EXCERPT PROVIDED:

********

2) Nanotechnology which is sufficiently advanced to create gragu will appear
   before AI which is sufficiently advanced to speed up technoscientific
   advancement by 6 orders of magnitude (or better).
3) The first team to make the AI/nanotechnology breakthrough will either be
   inimical, or else stupid enough to freely distribute their knowledge.

The first assumption is probably not true, because most people oppose the
goals of gragu.  Gragu will not be an accident.  Inimical people will have
to create it.  Only the highly insane will consider releasing an 
indiscriminately-destructive goo on the world.  Most people who put any effort
into gragu will intend to survive their creation.  And most of those will
only intend to release the goo for purposes of retaliation to being attacked
by someone else's gragu.  Mutual assured destruction all over again.

Military gragu will be designed to be selective and controllable by its owners.
The "control codes" will be the target of the most intense espionage campaign
the world has ever seen.  And everyone will seek to subvert everyone else's
goo.  Can you be SURE that your goo has not been subverted by the other side?
Remember, your neighbors have nanoagents, just like you do.  Will anything
ever be truly secret and/or secure again?

********

THE DATA:
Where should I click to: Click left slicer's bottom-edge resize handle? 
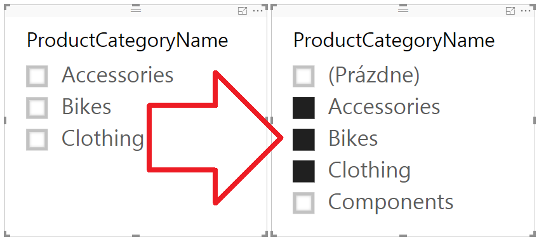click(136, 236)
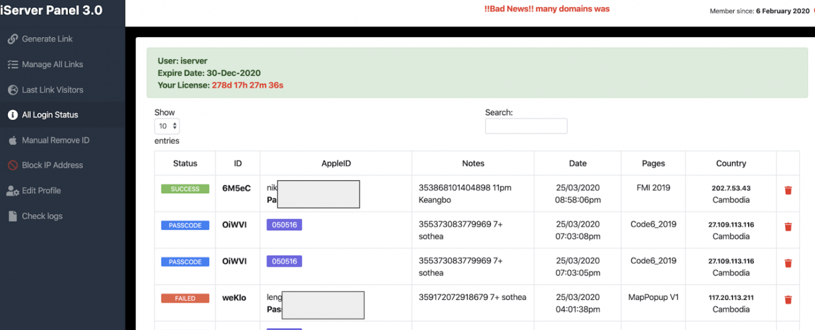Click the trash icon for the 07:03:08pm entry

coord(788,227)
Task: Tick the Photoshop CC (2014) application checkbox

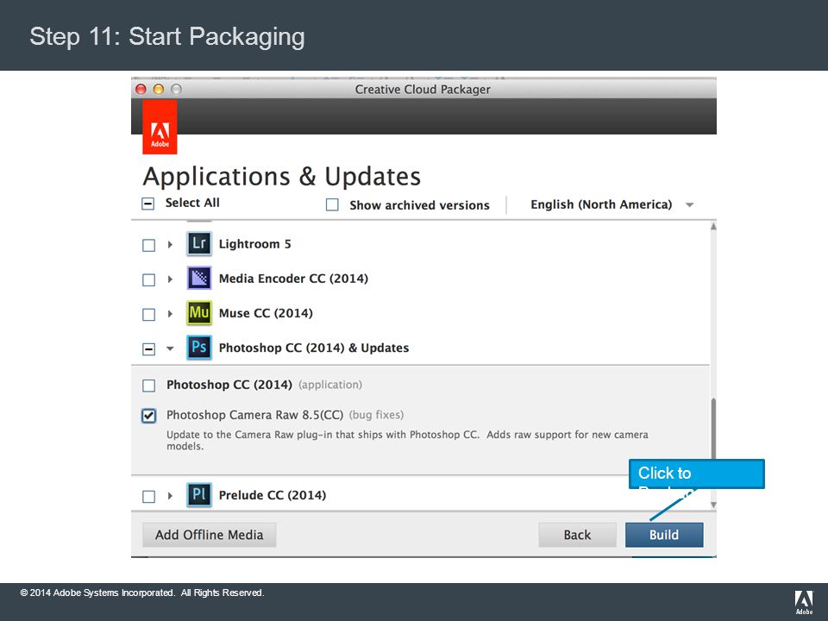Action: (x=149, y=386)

********

WORK REQUIRED: Copy word for word the part of the passage about gragu starting with "2) Nanotechnology which" and going on through "distribute their knowledge.". The rows have nothing to do with the passage about gragu.

EXERCISE RESULT:
2) Nanotechnology which is sufficiently advanced to create gragu will appear
   before AI which is sufficiently advanced to speed up technoscientific
   advancement by 6 orders of magnitude (or better).
3) The first team to make the AI/nanotechnology breakthrough will either be
   inimical, or else stupid enough to freely distribute their knowledge.